Uma suposta quinta gravidez da imperatriz começou em novembro de 1901. Na primavera, todos notaram que Alexandra Feodorovna havia engordado e parado de usar espartilhos, mas ela não permitia que os médicos a examinassem, seguindo os conselhos de Anthelme, que ela visitava quase todos os dias.

Quando, em agosto de 1902, Ott, o médico da corte finalmente examinou a imperatriz, descobriu-se que não havia gravidez. Toda a família imperial ficou horrorizada. No entanto, isso não mudou relação da imperatriz com Anthelme.

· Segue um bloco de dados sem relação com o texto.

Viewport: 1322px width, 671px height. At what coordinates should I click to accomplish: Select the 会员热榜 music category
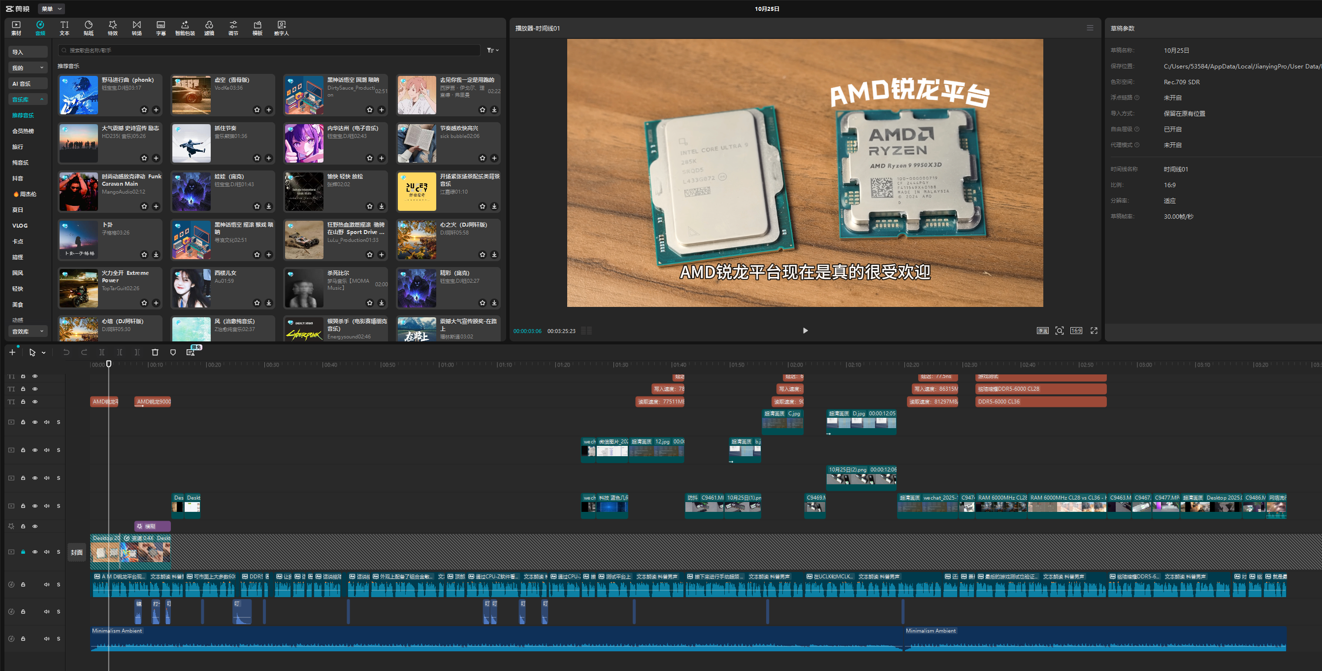pyautogui.click(x=23, y=131)
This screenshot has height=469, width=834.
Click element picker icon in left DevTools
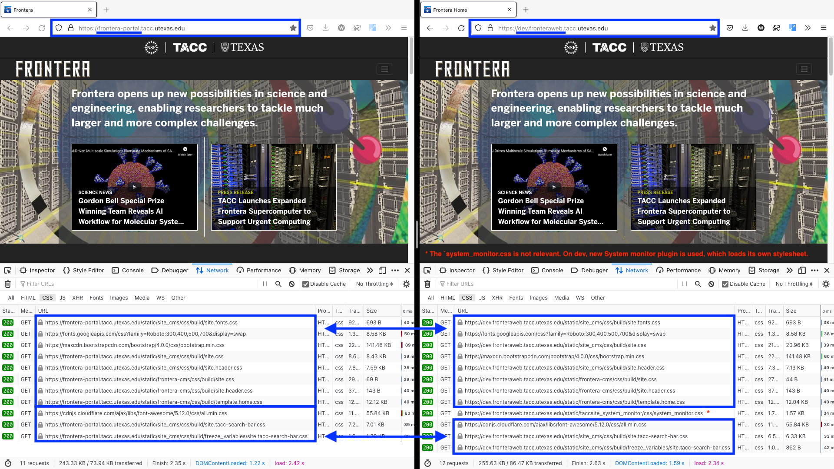click(8, 270)
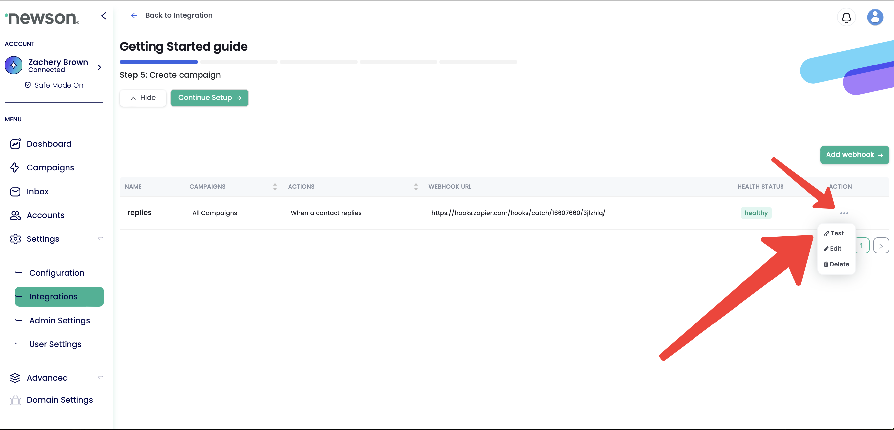Screen dimensions: 894x430
Task: Open Inbox via the envelope icon
Action: [15, 192]
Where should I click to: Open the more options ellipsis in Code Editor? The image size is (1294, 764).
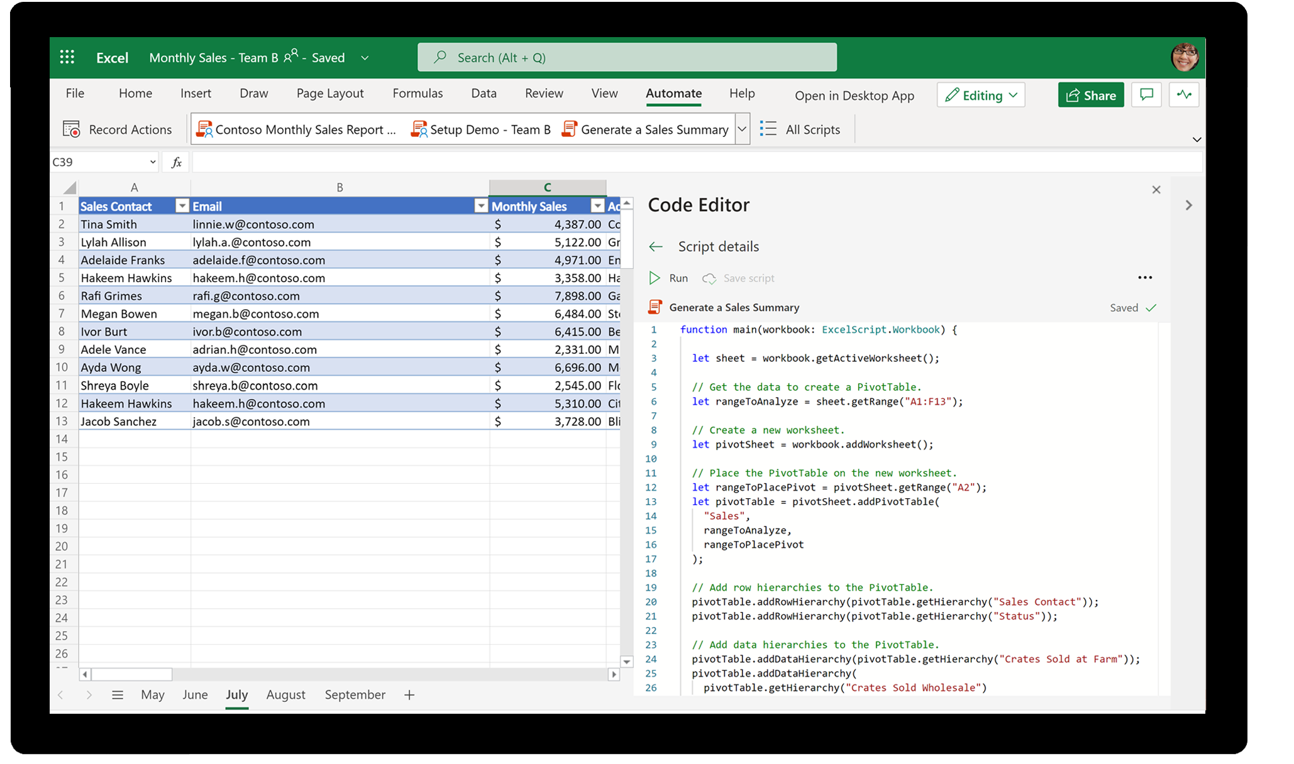point(1145,278)
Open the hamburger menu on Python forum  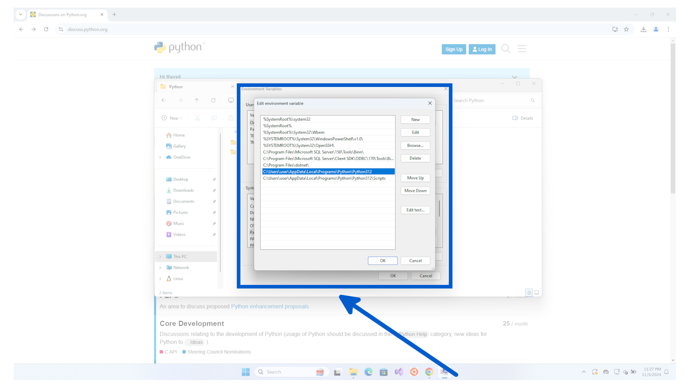522,49
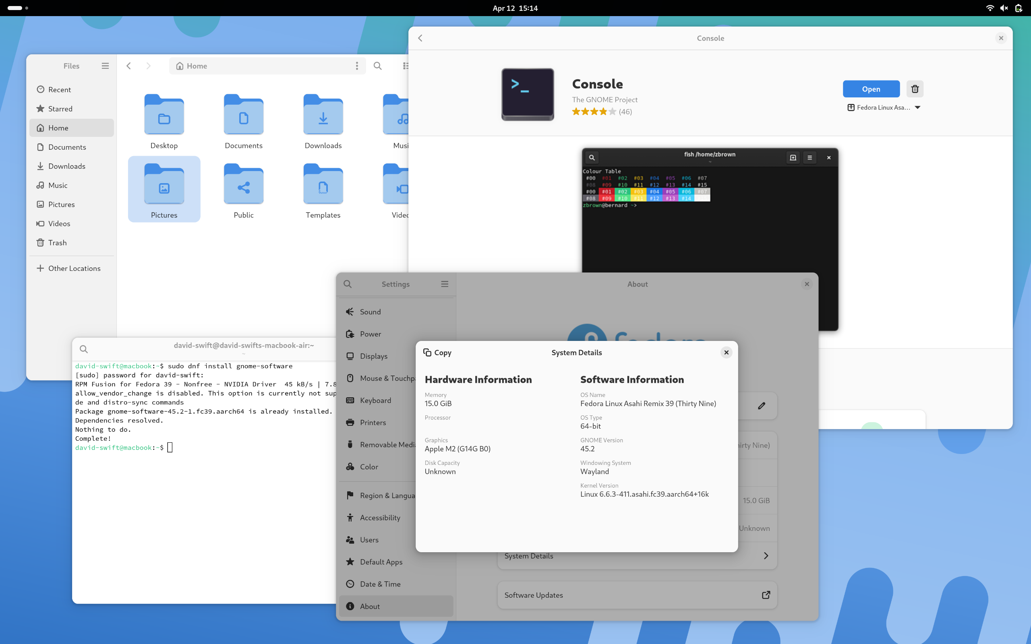The height and width of the screenshot is (644, 1031).
Task: Select Starred in Files sidebar
Action: pyautogui.click(x=60, y=109)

A última recomendação dele a Alexandra antes de partir para a França foi que recorresse à ajuda de Serafim de Sarov, um asceta ortodoxo russo.

Serafim de Sarov foi canonizado pela Igreja Russa no ano seguinte, por ordem pessoal do imperador, e o casal real fez uma peregrinação ao deserto de Sarov. Em 1904, nasceu o herdeiro, e o casal imperial tinha certeza de que isso tinha acontecido seguindo a previsão de Anthelme.

A dama de honra da imperatriz, Anna Vírubova, escreveu: “Suas Majestades sempre tinham uma moldura de papelão com flores secas em seu quarto, que ganharam de Philippe e, segundo ele, tinham sido tocadas pela mão do próprio Salvador”.

Anthelme não foi o único charlatão que teve relações próximas com o último imperador russo. Nicolau e Alexandra visitaram muitos médiuns, santos e outros "portadores de conhecimentos secretos".

O mais famoso deles foi Grigóri Raspútin, que, de acordo com evidências documentais, teria sido o único que realmente conseguiu tratar o tsarevitch Aleksêi, usando métodos de hipnose.

A sociedade russa odiava Raspútin, que teria, segundo sido, segundo ela, o responsável por todos os infortúnios do império. Como resultado, o primo do tsar, Dmítri Pávlovich, participou pessoalmente do assassinato de Raspútin. No entanto, àquela altura o império já não podia ser salvo.